— START —

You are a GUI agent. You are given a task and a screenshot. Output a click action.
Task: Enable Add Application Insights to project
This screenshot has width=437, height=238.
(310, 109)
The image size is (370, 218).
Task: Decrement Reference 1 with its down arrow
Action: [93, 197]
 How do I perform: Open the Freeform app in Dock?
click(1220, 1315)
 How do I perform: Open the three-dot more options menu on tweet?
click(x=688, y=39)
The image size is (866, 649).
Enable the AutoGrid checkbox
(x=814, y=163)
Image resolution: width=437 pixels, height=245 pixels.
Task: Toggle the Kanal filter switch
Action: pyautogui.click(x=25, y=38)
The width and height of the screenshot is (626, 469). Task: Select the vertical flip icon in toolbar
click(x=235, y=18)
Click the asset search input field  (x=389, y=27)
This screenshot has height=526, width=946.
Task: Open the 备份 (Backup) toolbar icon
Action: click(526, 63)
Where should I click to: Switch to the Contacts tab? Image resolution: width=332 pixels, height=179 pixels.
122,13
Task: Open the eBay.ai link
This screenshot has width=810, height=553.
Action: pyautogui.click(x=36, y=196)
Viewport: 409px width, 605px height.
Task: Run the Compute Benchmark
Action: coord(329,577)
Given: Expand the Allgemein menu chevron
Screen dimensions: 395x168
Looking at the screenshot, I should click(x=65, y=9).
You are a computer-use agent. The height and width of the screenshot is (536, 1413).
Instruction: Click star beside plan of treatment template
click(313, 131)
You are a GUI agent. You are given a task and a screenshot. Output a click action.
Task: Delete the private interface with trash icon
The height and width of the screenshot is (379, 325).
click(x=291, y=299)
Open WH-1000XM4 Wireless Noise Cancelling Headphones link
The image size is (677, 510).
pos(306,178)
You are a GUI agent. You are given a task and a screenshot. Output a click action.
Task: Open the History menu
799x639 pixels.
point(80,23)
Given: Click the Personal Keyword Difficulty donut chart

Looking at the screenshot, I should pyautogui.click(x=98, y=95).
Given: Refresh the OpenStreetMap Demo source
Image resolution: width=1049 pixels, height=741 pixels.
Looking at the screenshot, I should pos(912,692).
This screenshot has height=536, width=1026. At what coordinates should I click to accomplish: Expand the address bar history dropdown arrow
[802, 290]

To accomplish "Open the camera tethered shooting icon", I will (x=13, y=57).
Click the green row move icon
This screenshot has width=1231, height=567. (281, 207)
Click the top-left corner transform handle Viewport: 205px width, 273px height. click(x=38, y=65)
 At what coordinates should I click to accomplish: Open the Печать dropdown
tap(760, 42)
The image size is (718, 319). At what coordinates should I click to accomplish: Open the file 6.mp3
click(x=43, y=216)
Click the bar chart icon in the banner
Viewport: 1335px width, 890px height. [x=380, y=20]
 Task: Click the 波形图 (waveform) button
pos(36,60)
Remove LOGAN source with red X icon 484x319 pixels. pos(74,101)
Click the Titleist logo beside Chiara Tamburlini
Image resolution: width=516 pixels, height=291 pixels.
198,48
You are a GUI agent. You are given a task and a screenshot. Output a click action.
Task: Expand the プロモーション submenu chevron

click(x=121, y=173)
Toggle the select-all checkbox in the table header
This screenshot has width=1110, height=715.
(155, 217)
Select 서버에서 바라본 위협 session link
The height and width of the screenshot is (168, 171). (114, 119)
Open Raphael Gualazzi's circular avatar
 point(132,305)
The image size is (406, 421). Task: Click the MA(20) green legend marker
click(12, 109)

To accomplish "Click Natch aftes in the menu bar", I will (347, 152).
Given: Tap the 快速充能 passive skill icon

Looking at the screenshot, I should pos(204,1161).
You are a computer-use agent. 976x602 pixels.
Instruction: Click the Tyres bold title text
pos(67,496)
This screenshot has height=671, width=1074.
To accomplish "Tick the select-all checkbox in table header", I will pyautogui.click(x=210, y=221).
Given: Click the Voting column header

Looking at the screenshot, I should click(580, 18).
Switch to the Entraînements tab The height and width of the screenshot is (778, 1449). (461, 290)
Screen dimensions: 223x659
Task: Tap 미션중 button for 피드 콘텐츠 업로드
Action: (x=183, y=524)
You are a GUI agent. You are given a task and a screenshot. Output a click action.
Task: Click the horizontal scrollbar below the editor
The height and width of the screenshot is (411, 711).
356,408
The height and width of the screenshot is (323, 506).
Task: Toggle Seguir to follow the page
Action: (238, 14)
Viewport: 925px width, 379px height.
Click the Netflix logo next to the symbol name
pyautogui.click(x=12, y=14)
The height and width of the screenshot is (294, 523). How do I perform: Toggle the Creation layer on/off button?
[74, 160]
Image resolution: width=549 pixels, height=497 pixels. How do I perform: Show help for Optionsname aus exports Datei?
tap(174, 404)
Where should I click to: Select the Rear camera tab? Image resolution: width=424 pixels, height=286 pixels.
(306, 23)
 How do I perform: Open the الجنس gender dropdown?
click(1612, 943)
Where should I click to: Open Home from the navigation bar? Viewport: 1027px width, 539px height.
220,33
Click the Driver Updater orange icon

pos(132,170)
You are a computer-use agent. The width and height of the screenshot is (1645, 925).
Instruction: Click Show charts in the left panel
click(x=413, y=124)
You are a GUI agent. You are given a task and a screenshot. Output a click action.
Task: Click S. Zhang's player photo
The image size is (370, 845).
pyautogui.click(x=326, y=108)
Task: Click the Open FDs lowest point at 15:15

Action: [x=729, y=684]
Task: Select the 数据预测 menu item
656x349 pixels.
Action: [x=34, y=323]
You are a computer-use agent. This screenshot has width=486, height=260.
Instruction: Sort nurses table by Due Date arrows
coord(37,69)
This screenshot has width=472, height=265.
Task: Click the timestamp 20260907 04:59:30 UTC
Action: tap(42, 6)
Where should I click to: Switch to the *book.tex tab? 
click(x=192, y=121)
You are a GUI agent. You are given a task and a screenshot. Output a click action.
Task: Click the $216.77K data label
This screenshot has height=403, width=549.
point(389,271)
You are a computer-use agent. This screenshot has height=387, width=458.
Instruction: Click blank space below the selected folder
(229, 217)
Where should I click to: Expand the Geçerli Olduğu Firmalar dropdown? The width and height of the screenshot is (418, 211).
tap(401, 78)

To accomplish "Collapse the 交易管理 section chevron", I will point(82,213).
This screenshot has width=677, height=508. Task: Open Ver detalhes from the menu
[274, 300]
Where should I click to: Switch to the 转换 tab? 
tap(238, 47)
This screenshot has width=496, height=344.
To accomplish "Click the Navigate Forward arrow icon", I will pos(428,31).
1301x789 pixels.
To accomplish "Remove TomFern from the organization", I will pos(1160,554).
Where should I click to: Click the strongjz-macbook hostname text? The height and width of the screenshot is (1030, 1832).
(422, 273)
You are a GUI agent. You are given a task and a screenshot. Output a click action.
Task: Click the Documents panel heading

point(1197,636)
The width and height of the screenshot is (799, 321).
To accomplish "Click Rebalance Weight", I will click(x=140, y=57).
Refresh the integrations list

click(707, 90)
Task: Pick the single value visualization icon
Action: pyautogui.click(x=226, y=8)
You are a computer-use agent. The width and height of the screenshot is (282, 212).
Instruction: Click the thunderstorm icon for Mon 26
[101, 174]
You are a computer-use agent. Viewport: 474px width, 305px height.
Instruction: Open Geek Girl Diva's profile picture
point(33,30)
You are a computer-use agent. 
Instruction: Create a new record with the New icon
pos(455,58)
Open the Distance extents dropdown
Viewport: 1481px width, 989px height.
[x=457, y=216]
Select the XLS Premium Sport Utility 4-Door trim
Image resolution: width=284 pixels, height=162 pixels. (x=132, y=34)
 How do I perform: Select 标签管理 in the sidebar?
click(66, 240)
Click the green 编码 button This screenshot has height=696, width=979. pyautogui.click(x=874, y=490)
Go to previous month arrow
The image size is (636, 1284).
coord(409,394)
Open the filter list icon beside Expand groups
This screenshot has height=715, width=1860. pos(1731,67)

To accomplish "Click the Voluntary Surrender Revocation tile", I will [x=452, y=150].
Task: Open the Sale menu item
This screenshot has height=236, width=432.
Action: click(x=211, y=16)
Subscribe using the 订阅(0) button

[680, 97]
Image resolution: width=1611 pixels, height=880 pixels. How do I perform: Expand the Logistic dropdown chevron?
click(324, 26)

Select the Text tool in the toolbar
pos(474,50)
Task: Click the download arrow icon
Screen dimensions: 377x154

— END —

> Exercise aim:
Rewrite the records from the line containing "Where should I click to: Switch to the *book.tex" through the line containing "tap(238, 47)", changing "blank space" to "empty area" and leaving everything else untouched.

> Expected answer:
Where should I click to: Switch to the *book.tex tab? 
click(x=192, y=121)
You are a GUI agent. You are given a task and a screenshot. Output a click action.
Task: Click the $216.77K data label
This screenshot has height=403, width=549.
point(389,271)
You are a computer-use agent. This screenshot has height=387, width=458.
Instruction: Click empty area below the selected folder
(229, 217)
Where should I click to: Expand the Geçerli Olduğu Firmalar dropdown? The width and height of the screenshot is (418, 211).
tap(401, 78)

To accomplish "Collapse the 交易管理 section chevron", I will point(82,213).
This screenshot has width=677, height=508. Task: Open Ver detalhes from the menu
[274, 300]
Where should I click to: Switch to the 转换 tab? 
tap(238, 47)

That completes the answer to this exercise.